Il simbolo della triplice cinta è ampiamente diffuso, dai graffiti rupestri della Val Camonica ai chiostri di mezza Europa; i cavalieri Templari lo graffiarono sui muri durante la loro prigionia nel castello di Chinon.

È uno di quei simboli atavici, che precedono il (e forse alludono al) cristianesimo. L’uomo. Il cosmo. Dio. Oppure: la terra, il cielo, Dio. Tutti gli infiniti riverberi che hanno l’esistenza dell’uomo e la Salvezza di Cristo.

La triplice cinta è, ovviamente, anche un recinto, un modo per sistemare in uno schema qualcosa di molto più grande.

Si tratta della triplice cinta del cuore, da custodire e donare, con estrema cautela e assoluta generosità, della mappa del mondo, che è uno strumento per orientarsi, volgersi ad Orientem, come avviene appunto nella liturgia cristiana, verso il sole-Cristo che sorge: una traccia per procedere nel pellegrinaggio delle  nostre esistenze, un modo per ridurre le infinite varianti, possibilità, organicità della vita e trasformarle in un sistema, un tracciato, un percorso, da qui a lì, dalla terra al Cielo, una chiusura di strade laterali, che è apertura verso l’alto. La triplice cinta, infine, è simbolo della Gerusalemme Celeste.

Il confine, il recinto, l’hortus conclusus. Cioè, monasticamente, il chiostro: uno spazio chiuso al mondo, ma aperto al Cielo e a Dio.

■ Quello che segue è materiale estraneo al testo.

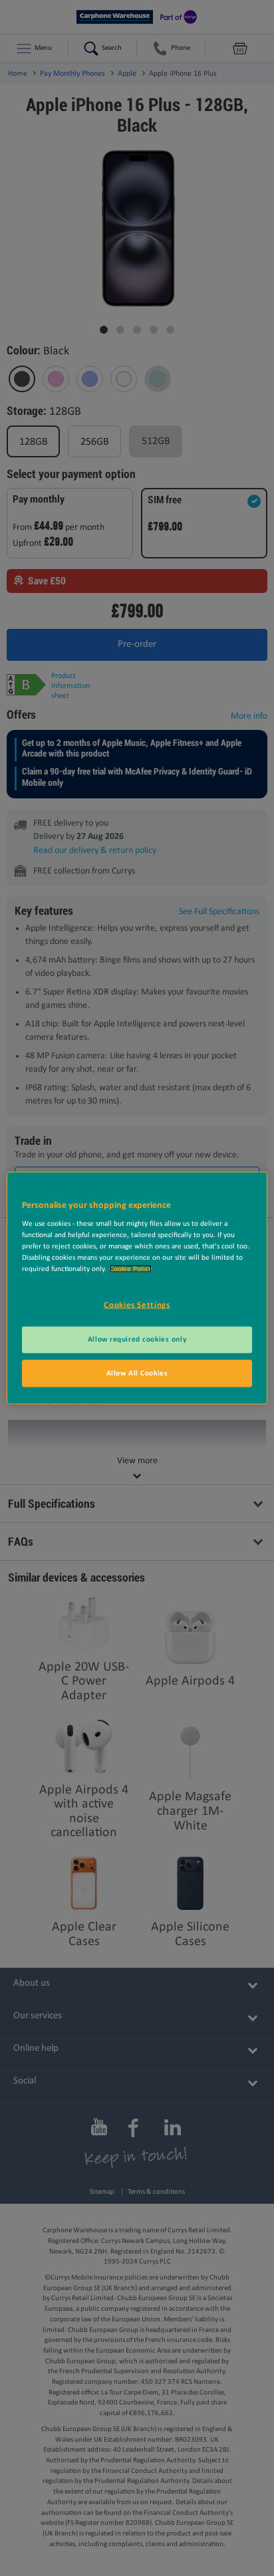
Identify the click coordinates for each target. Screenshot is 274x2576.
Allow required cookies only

La via della natura e quella della Grazia s’intrecciano, la seconda presupponendo e superando la prima. Il cristianesimo è anche una religione cosmologica, orientata, incarnata. Non dimentica la direzione da cui sorge il sole, il valore del fuoco e dell’acqua, del vino e del pane, del sangue e della luce. Non perde il senso del corpo, l’istinto, la forza della passione, ma sa cavallerescamente domarli e orientarli. 
Non si tratta di scegliere se perdersi in una natura panica e senza limiti o di chiudersi a chiave e negarla del tutto, rinnegarla e umiliarla: al contrario. Nella liturgia la natura assume un ordine, un’origine e un fine, un disegno sensato che nobilita e redime anche l’organico, un disegno che chiaramente non potremmo vedere dal fondo di una corrente che ci trascina, ma solo dal baluardo di una vetta che ci innalza.

La triplice cinta come immagine della Gerusalemme celeste, della nostra destinazione finale, la vera dimora in cui non ci sentiremo profughi, precari, esiliati.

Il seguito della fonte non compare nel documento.